I have not kept a detailed count, but over the past year, I have come in contact with well over a hundred startups. These encounters have spanned a continuous spectrum that goes from meeting a founder entrepreneur in a networking event who has briefed me on his or her venture, to sitting down for a couple of hours with the management team of an early stage company for a previously scheduled mentoring session. Two common threads run parallel along all the companies and the stories and people behind them that have crossed my path over the past year: 1) The entrepreneurial spirit, or the yearning of people to chart their own course, to call their shots – is very much alive and well in the South Florida entrepreneurial ecosystem and 2) All of these entrepreneurs are looking for funding, and have a strong belief in their own company’s capacity to bring a very attractive return to an outside investor. Everybody wants a spot at the risk capital audition stage.
Over the past year, as Program Manager for the New World Angels investor group – the largest and oldest in the state of Florida – I have been fortunate to have a front row seat at this audition stage where only in a small percentage of occasions and after a very rigorous selection process, smart, experienced, “seasoned” capital is put to work in an early stage company. So, what’s the formula that reconciles the favorable optimism of the entrepreneur presenting his or her company with the experience and the risk management analysis of the investor? Are there subjective and objective forces in play on both sides? You bet there are. If you are a founder entrepreneur, you have a lot of competition out there, so before you make the angel investor rounds, make sure you are truly ready to successfully pitch your company. Investors know you will tend have a positive bias towards your company and your idea. This bias permeates all your calculations and forecasts. So they will look for objective measures of the probability of success of your business. The first one of these has to do with your target market. First, you must be able to clearly define what your target market is, and you must be able to quantify it objectively. The larger the size of your target market, the better your chances of building a sizeable business, even with your bias factored in. Sizeable markets that you can realistically serve with your product or service will lower the risk as perceived by investors that a competitor playing in the same market would pose to your company.
A second most important measure investors will look for is your market readiness. Products or services start as ideas, that become prototypes, that are used in a proof of concept test, that become an actual product or a service, that become a product or a service that somebody has actually paid money for. Then, as time goes by and you can successfully get more people to pay for your product or service, you have developed customer traction. The closer you are to the end of the market readiness spectrum I just described, the more palatable you will be to an investor.

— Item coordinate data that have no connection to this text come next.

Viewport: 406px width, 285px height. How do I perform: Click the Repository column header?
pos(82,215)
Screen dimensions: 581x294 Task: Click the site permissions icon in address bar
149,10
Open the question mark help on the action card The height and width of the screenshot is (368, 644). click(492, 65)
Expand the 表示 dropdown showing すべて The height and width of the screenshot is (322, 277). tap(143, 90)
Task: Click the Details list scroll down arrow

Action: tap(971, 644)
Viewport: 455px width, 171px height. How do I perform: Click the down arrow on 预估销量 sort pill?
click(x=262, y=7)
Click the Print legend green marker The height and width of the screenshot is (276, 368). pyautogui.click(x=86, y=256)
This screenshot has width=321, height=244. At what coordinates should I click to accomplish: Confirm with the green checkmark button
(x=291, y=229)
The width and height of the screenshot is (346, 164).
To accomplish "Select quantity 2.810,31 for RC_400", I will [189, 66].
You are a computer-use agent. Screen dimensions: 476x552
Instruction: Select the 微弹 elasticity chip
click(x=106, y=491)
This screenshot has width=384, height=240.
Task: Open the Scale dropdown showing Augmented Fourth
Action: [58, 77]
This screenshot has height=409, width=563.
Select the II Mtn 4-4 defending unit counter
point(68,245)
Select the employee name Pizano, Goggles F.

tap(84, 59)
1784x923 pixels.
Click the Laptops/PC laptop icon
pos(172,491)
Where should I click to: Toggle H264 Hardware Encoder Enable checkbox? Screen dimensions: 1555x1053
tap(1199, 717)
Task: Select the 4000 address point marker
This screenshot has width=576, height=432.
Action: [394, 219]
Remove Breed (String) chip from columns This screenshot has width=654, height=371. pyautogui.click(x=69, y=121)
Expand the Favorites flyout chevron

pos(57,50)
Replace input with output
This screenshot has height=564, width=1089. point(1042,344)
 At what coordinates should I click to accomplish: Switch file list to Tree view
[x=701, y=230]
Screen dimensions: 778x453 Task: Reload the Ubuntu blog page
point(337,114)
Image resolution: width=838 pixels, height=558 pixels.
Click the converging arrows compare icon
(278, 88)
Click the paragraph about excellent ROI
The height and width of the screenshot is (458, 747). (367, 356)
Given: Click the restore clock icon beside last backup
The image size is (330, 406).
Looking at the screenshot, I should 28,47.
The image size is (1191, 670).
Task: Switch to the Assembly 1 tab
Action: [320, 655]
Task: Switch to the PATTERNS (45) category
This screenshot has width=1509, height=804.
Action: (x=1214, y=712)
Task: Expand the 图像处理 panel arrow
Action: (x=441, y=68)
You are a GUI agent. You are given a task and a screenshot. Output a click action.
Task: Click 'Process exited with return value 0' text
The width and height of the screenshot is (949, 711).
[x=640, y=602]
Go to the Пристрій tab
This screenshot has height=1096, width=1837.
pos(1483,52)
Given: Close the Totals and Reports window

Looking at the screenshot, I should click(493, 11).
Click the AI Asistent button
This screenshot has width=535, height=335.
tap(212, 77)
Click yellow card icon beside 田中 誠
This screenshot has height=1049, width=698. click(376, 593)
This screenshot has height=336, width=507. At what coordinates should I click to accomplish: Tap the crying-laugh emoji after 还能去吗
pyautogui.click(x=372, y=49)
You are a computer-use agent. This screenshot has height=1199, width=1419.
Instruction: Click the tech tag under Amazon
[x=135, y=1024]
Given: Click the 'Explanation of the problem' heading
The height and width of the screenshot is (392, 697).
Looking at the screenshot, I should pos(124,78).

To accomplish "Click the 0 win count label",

A third most important measure, as important as the other two, is the entrepreneur / founder and his or her team. Are there industry experts in your team that can be objectively perceived as such? Investors have seen their share of self- proclaimed experts without a solid track record of achievement in their area of expertise. More than experts, are there industry veterans in your team that have already been there and done that? The more evidence there is that your team has a combination of these types of people in it; the more attractive the startup will be to potential investors. Aside from these three measures, there are other very important parameters that an investor will look at, as you would expect. These include things like competition, strong position via intellectual property, first mover or technological advantage, capital requirements, level of capital commitment from the founders and potential exit opportunities. But generally, these things are easier to sort out objectively than the first three. You could have the most advanced patented technology to address a $500 million dollar market, but if you do not have the team that can successfully grab an important share of this market as customers for your company, smart, seasoned investors will not be as interested.
Yes, they could probably help you put this team together, but that is more work than they might be willing to go through if they at the same time are looking at another deal with great technology, a market as big as yours and a star team in place. So the bottom line is, as a founder entrepreneur, you are not alone in the market for risk capital, and before you get the funding you are seeking to aggressively compete in the market for your product or service, you will be competing among fellow entrepreneurs to pique the interest of investors.
The more seasoned and well -connected these investors are, the better the chance that they will help make you successful, but the more competition you will face for their investment. Being able to specifically understand and describe your target market, your readiness to address it with a finished and tested product or service with an accomplished management team that has a proven track record will increase your chances of success in the funding audition stage.